With Ashley in the house, I also saw a change in Sean. He’d always been this cold-hearted, weird f***ing man, but having a child helped him find his place in life. He was always the first to admit that he was never going to be the perfect husband — we knew we never should have got married in the first place; we were both totally psychologically f***ed up — but at least he had a chance to be the perfect father. And he was.
There were loads of times when we were on the verge of splitting up, but how can you leave a child without its mammy or daddy? How can you say you love your child if you’re willing to see it suffer? I left Sean once and it broke Ashley’s heart. She missed him so much I went straight back. When I look at parents today and see the ease with which they walk away from their families, I think: “Don’t stand there and talk to me about love. You don’t know the meaning of the word.”
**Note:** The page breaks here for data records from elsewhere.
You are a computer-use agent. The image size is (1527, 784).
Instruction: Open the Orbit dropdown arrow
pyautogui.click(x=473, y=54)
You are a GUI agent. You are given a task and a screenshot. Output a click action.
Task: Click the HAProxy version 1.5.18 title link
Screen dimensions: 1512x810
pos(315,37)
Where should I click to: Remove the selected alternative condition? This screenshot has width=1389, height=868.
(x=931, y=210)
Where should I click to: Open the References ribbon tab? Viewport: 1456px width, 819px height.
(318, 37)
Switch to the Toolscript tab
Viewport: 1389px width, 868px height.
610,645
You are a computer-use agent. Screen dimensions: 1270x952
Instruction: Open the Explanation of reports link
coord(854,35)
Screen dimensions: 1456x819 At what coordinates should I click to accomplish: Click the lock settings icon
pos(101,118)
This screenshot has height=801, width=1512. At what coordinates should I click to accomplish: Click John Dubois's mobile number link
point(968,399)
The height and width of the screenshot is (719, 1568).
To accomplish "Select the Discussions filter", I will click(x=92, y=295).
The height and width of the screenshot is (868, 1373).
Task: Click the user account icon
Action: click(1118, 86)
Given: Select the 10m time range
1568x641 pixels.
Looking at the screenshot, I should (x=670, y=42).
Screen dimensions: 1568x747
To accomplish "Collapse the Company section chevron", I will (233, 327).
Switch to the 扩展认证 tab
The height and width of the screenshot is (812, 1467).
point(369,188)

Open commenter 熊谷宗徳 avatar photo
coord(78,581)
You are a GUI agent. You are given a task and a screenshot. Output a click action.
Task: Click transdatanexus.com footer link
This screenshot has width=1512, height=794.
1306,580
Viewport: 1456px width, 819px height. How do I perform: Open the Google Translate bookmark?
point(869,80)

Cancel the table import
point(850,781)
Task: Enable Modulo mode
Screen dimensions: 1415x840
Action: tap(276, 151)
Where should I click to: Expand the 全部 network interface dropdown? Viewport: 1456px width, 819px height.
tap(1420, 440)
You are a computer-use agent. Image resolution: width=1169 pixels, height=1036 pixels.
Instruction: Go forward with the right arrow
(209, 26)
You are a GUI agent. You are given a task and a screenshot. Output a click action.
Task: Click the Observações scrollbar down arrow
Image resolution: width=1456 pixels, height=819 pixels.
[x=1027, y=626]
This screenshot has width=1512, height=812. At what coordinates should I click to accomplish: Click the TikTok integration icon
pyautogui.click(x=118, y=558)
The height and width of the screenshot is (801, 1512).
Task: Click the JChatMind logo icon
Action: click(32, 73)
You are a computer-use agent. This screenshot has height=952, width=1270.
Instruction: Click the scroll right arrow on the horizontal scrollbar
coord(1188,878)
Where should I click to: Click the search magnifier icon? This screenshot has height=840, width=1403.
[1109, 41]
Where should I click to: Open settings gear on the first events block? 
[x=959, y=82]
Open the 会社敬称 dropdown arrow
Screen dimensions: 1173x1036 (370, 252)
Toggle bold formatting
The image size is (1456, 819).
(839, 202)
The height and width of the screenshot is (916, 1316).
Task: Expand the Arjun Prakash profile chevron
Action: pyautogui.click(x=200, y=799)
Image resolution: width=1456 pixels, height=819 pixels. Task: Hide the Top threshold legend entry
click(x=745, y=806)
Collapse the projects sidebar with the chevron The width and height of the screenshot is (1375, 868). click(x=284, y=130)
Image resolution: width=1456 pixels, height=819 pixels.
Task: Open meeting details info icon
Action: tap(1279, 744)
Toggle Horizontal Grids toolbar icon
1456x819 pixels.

ASHLEY: Because my mum’s had such a tough life, I am very protective of her. And she’s smaller than me, which makes me want to stand up for her if there’s any trouble. If I’m being honest, my mum’s a Glasgow bird — she doesn’t need anybody to protect her. But I can at least try to make sure she doesn’t get into any trouble in the first place.
Me and my mum go out to clubs quite a lot together. Neither of us are big drinkers, but we have a real laugh, and she does have a tendency to get involved if she sees a fight. She hates it if there’s a group of blokes picking on some homeless guy or something like that. My mum’s problem is that her sense of right and wrong — her morals — is more important to her than her own safety.
As a mother, she’s very, very straightforward. She’s never bullshitted me and never lied to me. She always wanted me to know what the world was really like — that it isn’t always nice and good and everybody’s happy. I remember her telling me when I was six or seven about being abused by her uncle. She didn’t give me all the graphic details. She was just letting me know there are bad people out there. It was the same with drugs. She’d show me junkies who came into the pub and she’d tell me what being on drugs was really like.
I didn’t feel that she was burdening me with these problems, I just felt that she was making me aware of them.